Emerging stock markets have soared in recent years — so much so that many experts think the move is overdone.
This year alone, the MSCI Emerging Markets index has jumped 73 percent, compared to a 25 percent gain for the Standard & Poor’s 500 Index.
While U.S. stocks have suffered their worst decade in history, Ukraine’s market has surged more than 1,350 percent, The New York Times reports.
And many other emerging markets have soared too.
Emerging markets have benefited from strong economic growth that in some cases, such as China, continued even amid the global recession.
Many emerging market countries also have avoided large budget deficits, unlike their more developed brethren.

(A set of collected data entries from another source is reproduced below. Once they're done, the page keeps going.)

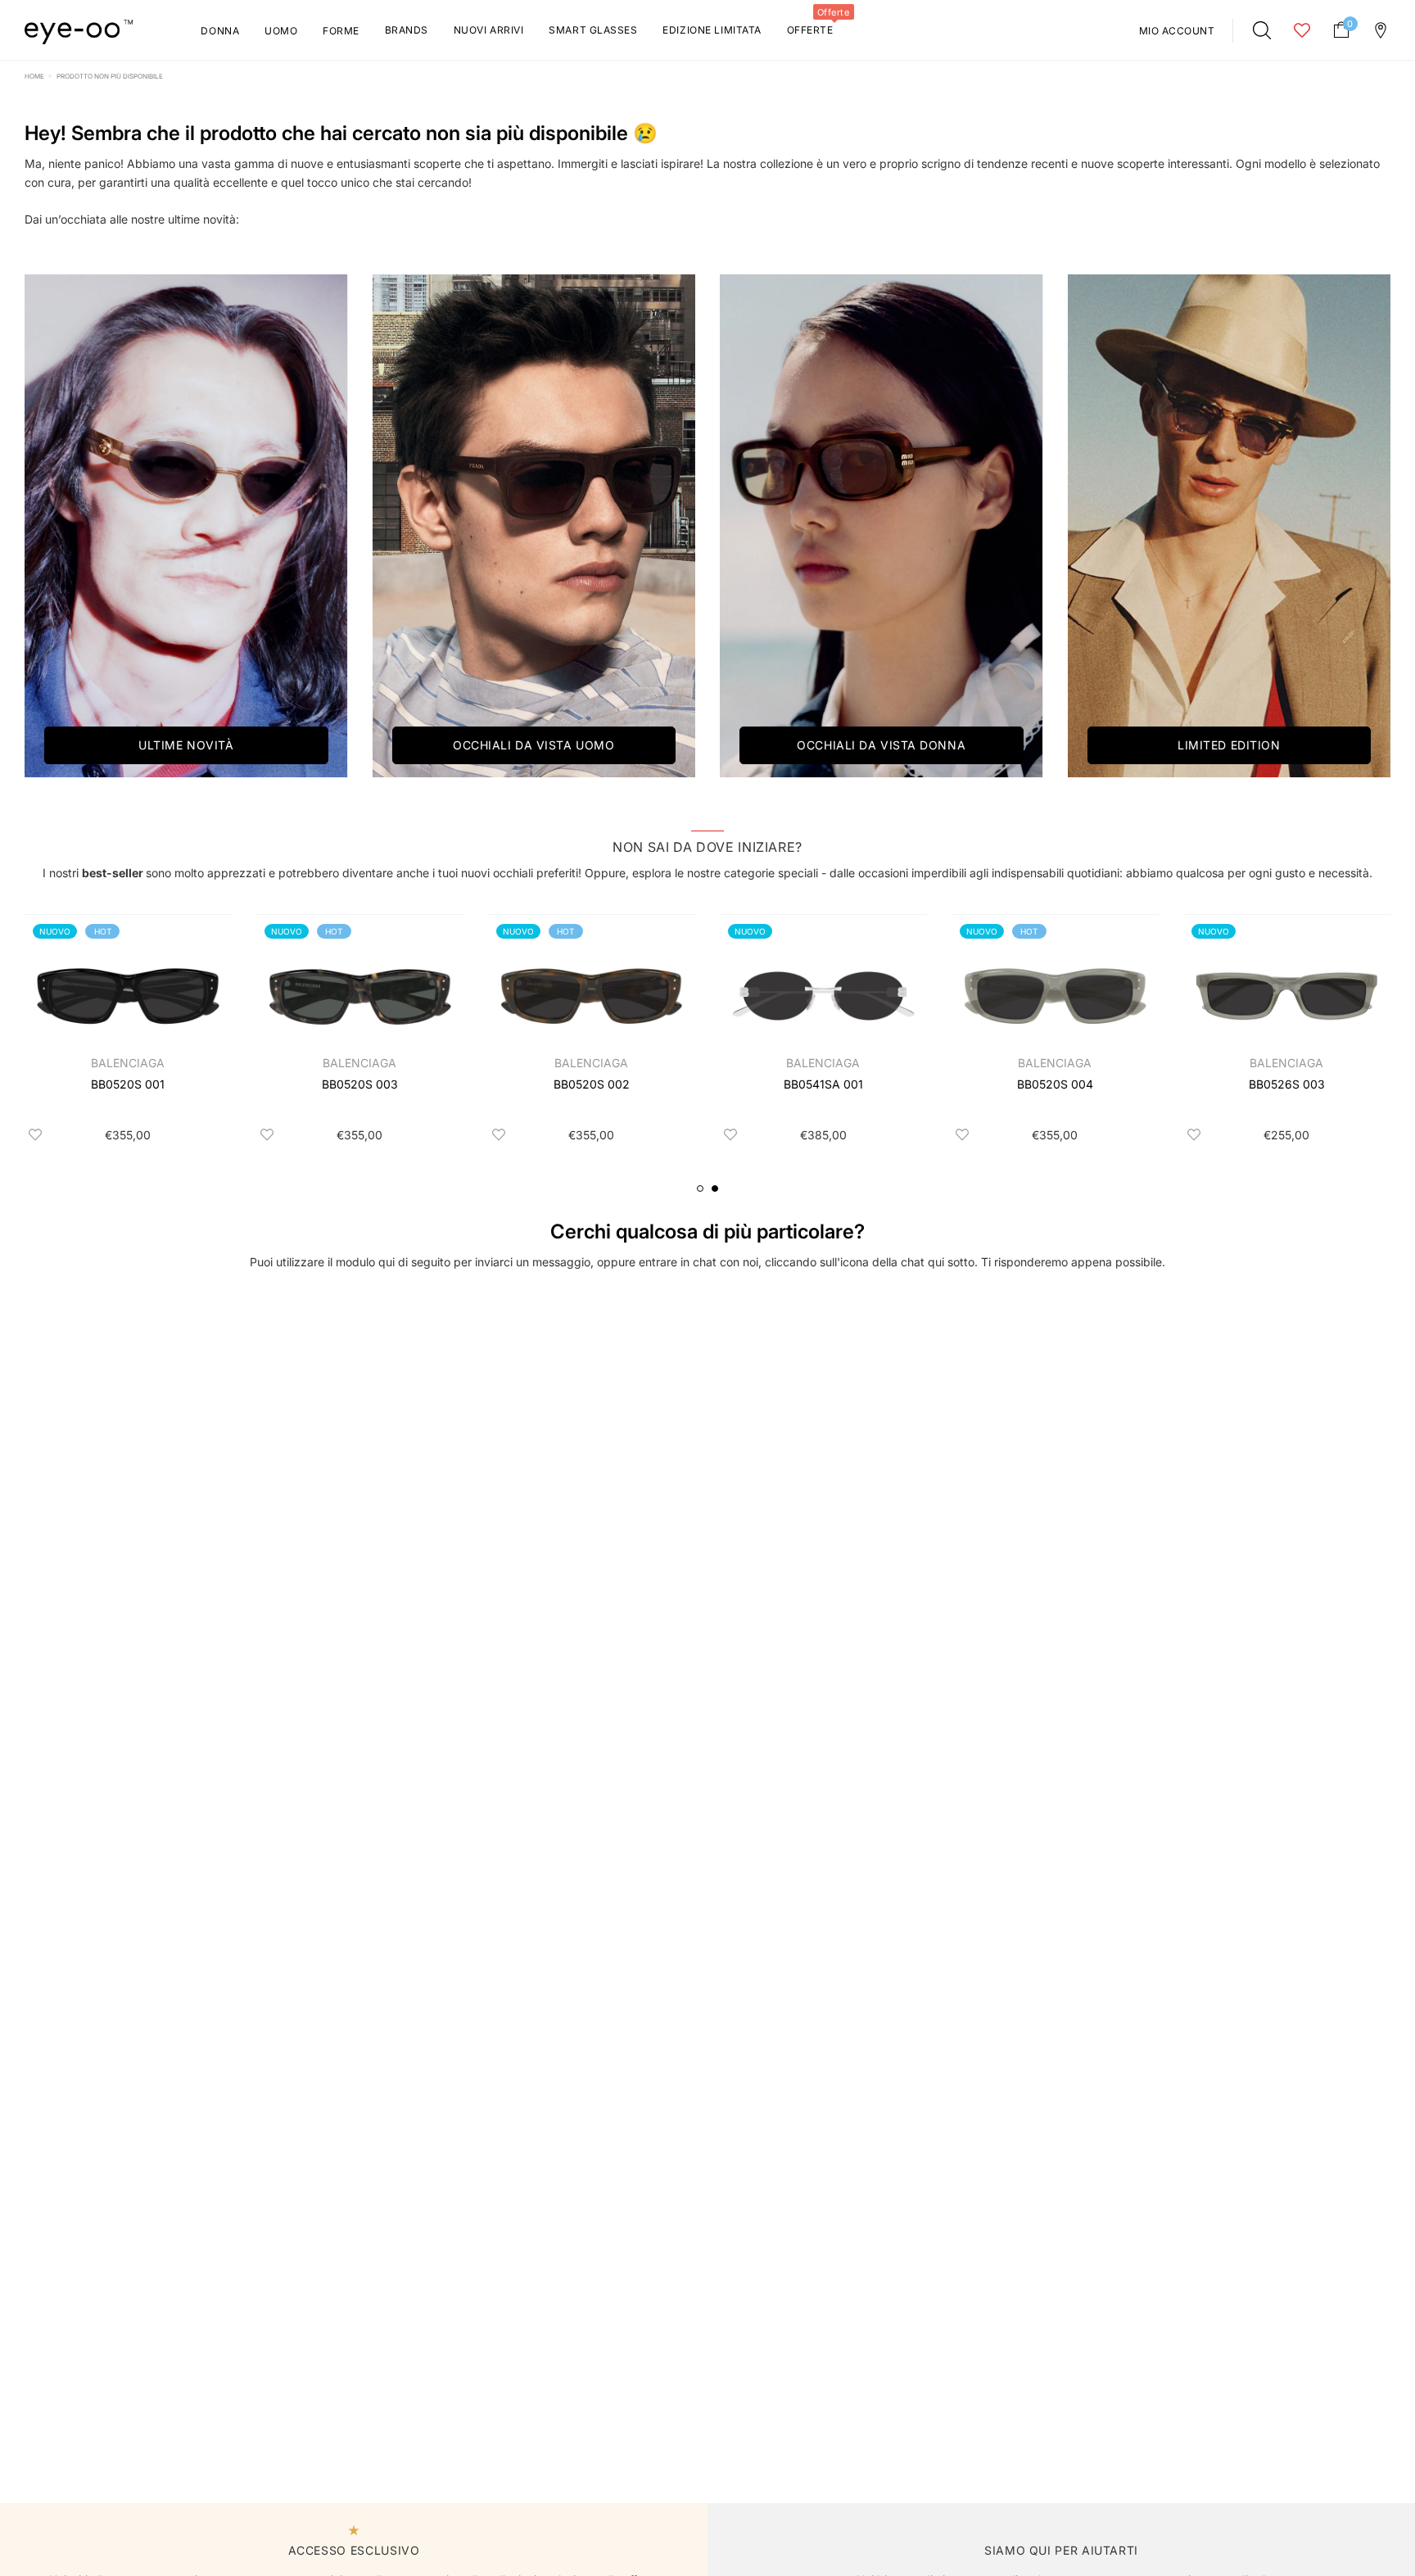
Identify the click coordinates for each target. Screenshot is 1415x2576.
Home (34, 76)
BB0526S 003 (1287, 1084)
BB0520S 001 (128, 1084)
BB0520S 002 (592, 1084)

But these markets may have shot past fair value.
Emerging markets have a rollercoaster track record, with plunges in 1997-98 following an Asian currency crisis and Russia’s debt default.
Even perennial emerging market bull Mark Mobius, executive chairman of Franklin Templeton Investments, says a correction is in order.
“We continue to see upside, but with substantial corrections along the way, which could be as much as 20 percent,” he told The New York Times.
Not everyone is looking for a decline.
In a survey by The Association of Investment Companies, 35 percent of money managers chose emerging markets as the region that will perform best next year, making them the No. 1 choice, the London Telegraph reports.